La cascade doit faire 100m, ou plus. On ne voit pas le pied.

Il n’y a pas eu de Shi-Fu-Mi pour équiper le canyon, l’honneur revenait à Fredo qui méritait bien de jouer après avoir été cloué deux jours au lit.

« Eh, tu veux entendre une histoire drôle » me dit la voix de Fredo à la radio

« Mais t’as pas autre chose à faire que de raconter des histoires drôles toi en bas ! »

« C’est l’histoire du foret qui a rencontré du fer et qui a fondu ! » poursuivit-il. Je le vois en contrebas, il sourit fièrement, le foret à la main.

Ah merde, et Fredo pendu dans le vide !

« Ben on fait quoi ? »

« On réchappe ? » me propose-t-il

Je fais rapidement des calculs du dénivelé que nous avons effectué puis conclu :

« Non mais Fredo quand même on se le fini ce canyon après cette grande verticale il n’y aura plus que la dernière et on aura fini ! »

« Ok.» accepte-t-il rapidement «J’ai réussi à percé un trou, donc je vais mettre un goujon, et je pense que je vais trouver un arbre plus bas après. »

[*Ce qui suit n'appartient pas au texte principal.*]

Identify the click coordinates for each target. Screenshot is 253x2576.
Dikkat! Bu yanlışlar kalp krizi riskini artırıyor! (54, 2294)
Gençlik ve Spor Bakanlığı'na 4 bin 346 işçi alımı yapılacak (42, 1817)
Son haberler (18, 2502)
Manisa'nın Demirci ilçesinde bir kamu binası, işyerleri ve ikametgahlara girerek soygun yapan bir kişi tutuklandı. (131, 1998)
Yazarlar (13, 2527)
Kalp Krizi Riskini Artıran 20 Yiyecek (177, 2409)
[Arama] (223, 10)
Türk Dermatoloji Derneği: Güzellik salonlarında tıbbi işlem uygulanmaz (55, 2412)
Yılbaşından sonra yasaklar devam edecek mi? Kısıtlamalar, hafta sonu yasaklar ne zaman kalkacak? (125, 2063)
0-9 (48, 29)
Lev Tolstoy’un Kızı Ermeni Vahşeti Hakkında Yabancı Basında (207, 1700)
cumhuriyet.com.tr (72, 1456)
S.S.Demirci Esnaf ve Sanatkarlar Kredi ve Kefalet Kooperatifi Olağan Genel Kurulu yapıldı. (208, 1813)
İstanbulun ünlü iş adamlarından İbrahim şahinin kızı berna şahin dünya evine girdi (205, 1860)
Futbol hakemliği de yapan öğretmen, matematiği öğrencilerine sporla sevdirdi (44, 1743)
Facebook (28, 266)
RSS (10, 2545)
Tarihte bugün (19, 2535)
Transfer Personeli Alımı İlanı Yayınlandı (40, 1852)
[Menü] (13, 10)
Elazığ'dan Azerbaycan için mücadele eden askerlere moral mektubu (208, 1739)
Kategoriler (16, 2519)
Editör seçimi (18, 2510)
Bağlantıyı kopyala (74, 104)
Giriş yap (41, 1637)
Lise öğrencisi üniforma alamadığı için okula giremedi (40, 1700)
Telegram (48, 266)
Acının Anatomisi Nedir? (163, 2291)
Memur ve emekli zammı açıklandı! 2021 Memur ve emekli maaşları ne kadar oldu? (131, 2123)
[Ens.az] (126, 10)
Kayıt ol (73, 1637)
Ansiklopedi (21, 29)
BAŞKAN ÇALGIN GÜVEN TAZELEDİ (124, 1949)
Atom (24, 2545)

« Super ! Ça, ça me fait plaisir ! »

Le foret fondu

Nous passons donc à son relais sur mono-point, qui est relié plus haut à l’arbre, jusqu’à ce que le dernier (moi), retire la corde.

Le paysage est super, le temps est radieux. C’est quand même sacrément cool d’être là.

Le rappel suivant est le plus joli, 20 m entre deux parois de roches différentes : la roche rouge, ultra ferrugineuse à droite, et une roche blanche type calcaire à gauche.

La dernière « petite » cascade, celle d’Hernan, mesure 110m. Nous pensions qu’elle mesurait elle aussi 60m, comme la dernière de l’Esmeralda. Mais visiblement elles sont toutes les deux sur la même cassure. Nous envoyons Rigo se régaler à équiper la dernière avec David et son frère, tandis que Fredo et moi descendons au milieu, sous le cascade qui forme un arc-en-ciel, et rejoignons la famille assis dans le champ de goyavier. Les enfants de la finca d’à côté sont venus nous voir.

Quand je demande à la petite si la descente lui a plu, elle me réponds d’un « non » farouche.

« Elle est vilaine cette petite » me dit Sandra, en me surprenant d’utiliser un qualificatif pareil. « Mais la pauvre, c’est pas de sa faute, leur père est mauvais, je crois qu’il les tape et en plus ils les empêchent d’aller à l’école alors que c’est gratuit et qu’on leurs donnent à manger au moins là bas. Lui, qui n’est pas foutu de nourrir sa famille. » Ces gamins je les ai souvent vu chez Sandra, ils doivent adorer traîner avec eux et, de temps en temps, ils prétextent être chez elle alors qu’en fait ils vont à l’école clandestinement avec Santiago.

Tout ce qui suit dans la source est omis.